SpaceX successfully launches world’s most powerful rocket for paying customer

By Bradford

SpaceX successfully launched its new and improved Falcon Heavy rocket from NASA’s Kennedy Space Center Thursday for a paying customer — more than a year after sending up a “red Roadster” in its initial test flight.

The updated Falcon Heavy is now the world’s most powerful operation rocket with 27 engines firing at liftoff. It launched into the sky Thursday evening with Arabsat-6A, a Saudi Arabian satellite built by Lockheed Martin and operated by Saudi Arabia.

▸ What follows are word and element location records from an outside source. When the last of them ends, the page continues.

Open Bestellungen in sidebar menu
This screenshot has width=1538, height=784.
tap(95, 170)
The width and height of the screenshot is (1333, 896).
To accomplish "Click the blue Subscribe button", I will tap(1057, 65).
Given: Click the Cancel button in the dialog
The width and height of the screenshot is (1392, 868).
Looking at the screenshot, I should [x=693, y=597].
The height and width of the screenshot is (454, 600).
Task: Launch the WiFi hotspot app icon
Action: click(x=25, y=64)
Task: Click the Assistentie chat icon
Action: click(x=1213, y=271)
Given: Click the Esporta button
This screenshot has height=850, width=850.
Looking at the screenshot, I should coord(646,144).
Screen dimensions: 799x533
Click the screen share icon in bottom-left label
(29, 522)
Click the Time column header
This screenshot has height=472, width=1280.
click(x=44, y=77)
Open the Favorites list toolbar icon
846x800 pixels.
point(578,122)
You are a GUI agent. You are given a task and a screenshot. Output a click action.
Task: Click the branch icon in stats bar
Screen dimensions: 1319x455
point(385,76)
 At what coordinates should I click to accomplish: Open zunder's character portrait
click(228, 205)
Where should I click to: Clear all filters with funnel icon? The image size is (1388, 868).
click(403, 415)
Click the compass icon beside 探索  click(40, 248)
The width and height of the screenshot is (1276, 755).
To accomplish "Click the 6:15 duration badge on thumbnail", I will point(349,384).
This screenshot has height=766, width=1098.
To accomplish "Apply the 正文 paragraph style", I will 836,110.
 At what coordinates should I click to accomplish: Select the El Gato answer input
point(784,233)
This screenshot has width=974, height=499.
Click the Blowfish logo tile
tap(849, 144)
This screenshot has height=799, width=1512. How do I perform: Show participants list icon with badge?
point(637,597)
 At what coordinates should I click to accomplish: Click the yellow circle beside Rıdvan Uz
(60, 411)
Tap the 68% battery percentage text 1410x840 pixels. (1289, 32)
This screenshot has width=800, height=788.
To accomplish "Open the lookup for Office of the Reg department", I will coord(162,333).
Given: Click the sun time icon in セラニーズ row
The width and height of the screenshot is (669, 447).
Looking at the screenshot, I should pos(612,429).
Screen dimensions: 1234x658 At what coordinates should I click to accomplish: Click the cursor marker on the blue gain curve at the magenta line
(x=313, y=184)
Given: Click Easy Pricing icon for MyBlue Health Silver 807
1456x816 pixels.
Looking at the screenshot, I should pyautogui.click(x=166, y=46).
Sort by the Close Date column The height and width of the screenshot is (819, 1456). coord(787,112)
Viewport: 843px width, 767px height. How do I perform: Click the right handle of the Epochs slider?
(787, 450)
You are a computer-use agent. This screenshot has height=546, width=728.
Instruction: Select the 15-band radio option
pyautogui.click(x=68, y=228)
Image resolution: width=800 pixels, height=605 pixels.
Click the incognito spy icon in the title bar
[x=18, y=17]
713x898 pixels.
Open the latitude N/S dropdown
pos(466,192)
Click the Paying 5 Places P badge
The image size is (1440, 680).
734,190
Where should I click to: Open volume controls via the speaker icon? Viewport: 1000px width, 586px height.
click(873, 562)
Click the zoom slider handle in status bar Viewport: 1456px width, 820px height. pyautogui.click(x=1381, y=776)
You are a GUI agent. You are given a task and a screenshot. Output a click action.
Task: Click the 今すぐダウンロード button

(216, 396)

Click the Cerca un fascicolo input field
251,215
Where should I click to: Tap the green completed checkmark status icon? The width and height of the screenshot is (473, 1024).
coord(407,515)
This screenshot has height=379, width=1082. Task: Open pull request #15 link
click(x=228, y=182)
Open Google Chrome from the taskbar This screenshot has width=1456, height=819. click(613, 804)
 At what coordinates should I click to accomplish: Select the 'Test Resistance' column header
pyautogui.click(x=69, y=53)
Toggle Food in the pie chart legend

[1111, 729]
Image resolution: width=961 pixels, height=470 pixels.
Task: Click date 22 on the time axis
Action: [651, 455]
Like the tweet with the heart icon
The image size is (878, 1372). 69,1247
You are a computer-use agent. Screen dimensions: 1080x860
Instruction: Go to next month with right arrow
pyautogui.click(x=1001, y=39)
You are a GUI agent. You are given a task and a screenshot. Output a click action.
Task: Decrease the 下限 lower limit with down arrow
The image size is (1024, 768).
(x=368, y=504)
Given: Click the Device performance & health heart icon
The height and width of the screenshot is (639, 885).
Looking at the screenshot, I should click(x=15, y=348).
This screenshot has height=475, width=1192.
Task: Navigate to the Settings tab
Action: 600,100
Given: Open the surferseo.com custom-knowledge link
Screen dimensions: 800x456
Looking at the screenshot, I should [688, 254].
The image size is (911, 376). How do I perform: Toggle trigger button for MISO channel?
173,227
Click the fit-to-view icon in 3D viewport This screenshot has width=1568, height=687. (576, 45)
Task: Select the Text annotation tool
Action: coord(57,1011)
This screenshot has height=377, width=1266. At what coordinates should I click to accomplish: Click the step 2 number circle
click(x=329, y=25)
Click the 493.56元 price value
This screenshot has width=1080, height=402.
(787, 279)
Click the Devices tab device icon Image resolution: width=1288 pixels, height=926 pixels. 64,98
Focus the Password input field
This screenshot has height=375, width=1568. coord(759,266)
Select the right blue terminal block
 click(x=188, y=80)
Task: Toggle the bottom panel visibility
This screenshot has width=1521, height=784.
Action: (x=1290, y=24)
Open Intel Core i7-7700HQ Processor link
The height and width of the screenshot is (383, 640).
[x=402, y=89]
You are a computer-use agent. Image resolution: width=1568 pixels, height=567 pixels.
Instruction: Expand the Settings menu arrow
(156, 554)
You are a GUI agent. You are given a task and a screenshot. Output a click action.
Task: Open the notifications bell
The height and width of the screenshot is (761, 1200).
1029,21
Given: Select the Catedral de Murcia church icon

Eight minutes after liftoff, SpaceX landed two of the first-stage boosters back at Cape Canaveral, side by side, just like it did for the rocket’s debut last year. The core booster landed two minutes later on an ocean platform hundreds of miles offshore — the only part of the first mission that missed.

SpaceX chief Elon Musk warned in advance things might go wrong, given the upgraded version of the rocket with unproven changes. But everything went exceedingly well and the satellite ended up in the proper orbit.

SpaceX employees at company headquarters in Southern California cheered every launch milestone and especially the three touchdowns.

“The Falcons have landed,” Musk said in a tweet that included pictures of all three boosters.

NASA offered swift congratulations, tweeting: “From our iconic launch pads at @NASAKennedy, we will continue to support the growing commercial space economy.”

Musk put his own Tesla convertible on last year’s demo. The red Roaster — with a mannequin, dubbed Starman, likely still at the wheel — remains in a solar orbit stretching just past Mars.

SpaceX plans to launch its next Falcon Heavy later this year on a mission for the US Air Force. The boosters for that flight may be recycled from this one.

NASA Administrator Jim Bridenstine last month suggested possibly using a Falcon Heavy — and another company’s big rocket — to get the space agency’s Orion capsule around the moon, minus a crew, in 2020.

Bridenstine said everything is on the space table as NASA strives to meet the White House’s goal of landing astronauts back on the moon by 2024.